Photo by Dave Fayram

Photo by Dave Fayram

The question is not whether the dog will bite, but whether the dog and person are both enjoying the interaction.

– Colleen Pelar

Like a Handshake, but with Noses and Butts

In our society, a handshake is the standard greeting for meeting new people. We have a whole ritual that goes with it. First we verbally introduce ourselves, making eye contact and smiling, then we step towards the other person and grasp hands (usually right hands) for about two seconds with even pressure before disengaging and stepping back.

Dogs also have a standard greeting ritual, but as scent-oriented creatures their ritual varies slightly from ours. In a typical canine greeting the dogs will approach one another in an arc with loose bodies and a slight C-shaped curve to their spine. They will sniff each other’s noses, then sniff rear ends, and finally sniff noses again.

Photo by John Sibley

Photo by John Sibley

Greeting rituals are an important part of a functional society for both dogs and people. In both societies, our young need to be taught how to greet others appropriately. This is done through a combination of appropriate modeling by the adults who raise the pup or child, teachable moments where the youngsters are given the chance to try the greeting ritual for themselves with feedback from the adults, and natural maturity. Appropriate greetings are not an intrinsic skill for either dogs or people – we learn them.

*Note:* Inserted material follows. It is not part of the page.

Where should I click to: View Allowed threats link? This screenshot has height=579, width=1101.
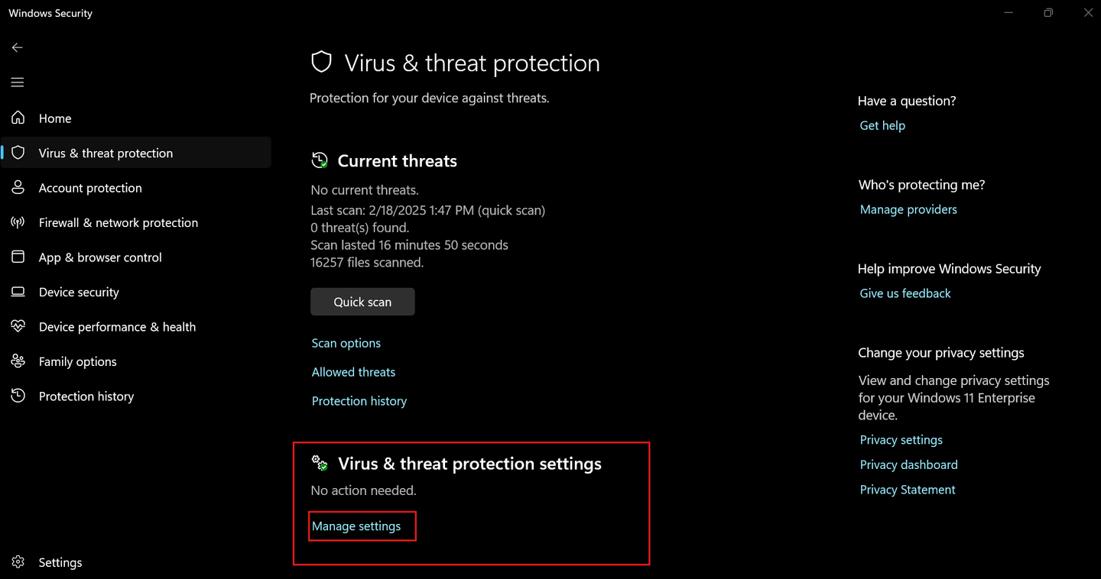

Problems arise for our dogs when we don’t provide them with appropriate opportunities to engage in polite greetings with other dogs. These problems take three common forms for most pet dogs: lack of understanding from their owners of species-appropriate behavior, lack of appropriate teachers, and forcing dogs into socially uncomfortable situations.

Imagine how you’d feel if you were reprimanded or punished every time you made eye contact with another person or smiled at someone as a child. How would your greeting behavior differ today as an adult? You’d probably be much more anxious greeting new people and may have difficulty making eye contact. You may scowl or appear to be bored as you wouldn’t want to smile.

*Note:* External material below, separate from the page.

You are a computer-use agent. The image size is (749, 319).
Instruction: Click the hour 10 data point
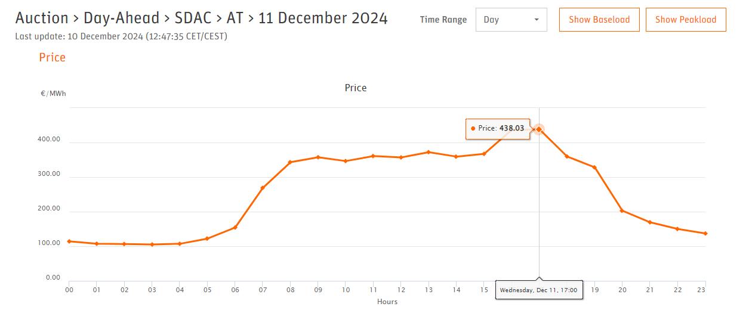pos(346,161)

The same thing can happen to our dogs when we prevent them from engaging in appropriate greetings. If you yank your dog away or scold your dog every time he sniffs another dog’s rear, it’s no different from a parent scolding their child for smiling at the kindergarten teacher the first time they meet. While anogenital investigation may not be our idea of an appropriate greeting, as long as your dog isn’t performing a full colonoscopy with his nose he’s probably being quite appropriate. It’s perfectly acceptable (and advisable!) to teach your dog not to greet people in the same manner, of course, but when he’s greeting other pups let him stick to the cultural norms for his species.

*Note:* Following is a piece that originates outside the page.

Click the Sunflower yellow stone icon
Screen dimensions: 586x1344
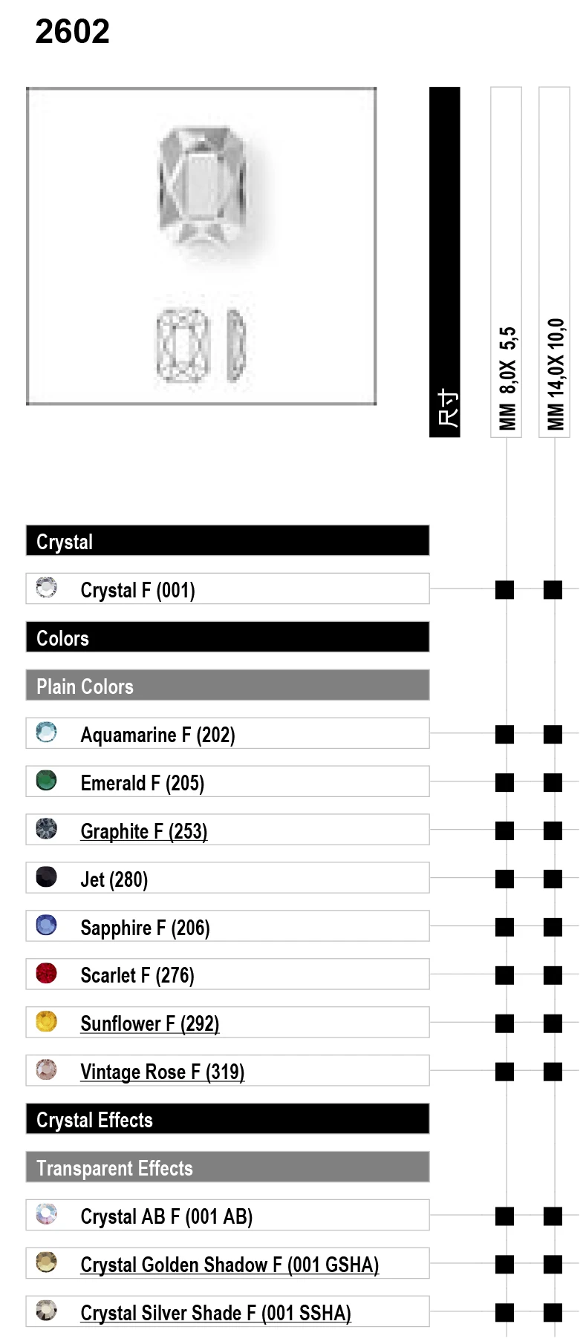click(46, 1022)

Of course, some dogs never learn the cultural norms, and this can lead to rude or frantic greetings. If your dog rarely or never interacts with other dogs or if he tends to only meet adolescent dogs (as many dog park patrons do), he may not pick up the finer points of doggy etiquette. And just like us, some dogs are more socially awkward than others.

If your dog tends to rush straight up to other dogs, make physical contact with them while sniffing, skip sniffing altogether, grovel frantically in greeting, or if she shows any other signs that she’s struggling with greetings, it’s up to you to help her out. Oftentimes other dogs are the best teachers, and as long as it’s safe to do so, it can be very instructive to introduce your awkward dog to some older, wiser, bombproof teacher dogs off-leash and let them show her how it’s done. If that’s not possible, work with an experienced trainer to teach your dog some basic impulse control or build up her confidence, depending on the reason for her awkwardness.

Finally, we need to be aware when we’re forcing our dogs into socially uncomfortable or downright frightening situations and help them leave these unpleasant situations gracefully.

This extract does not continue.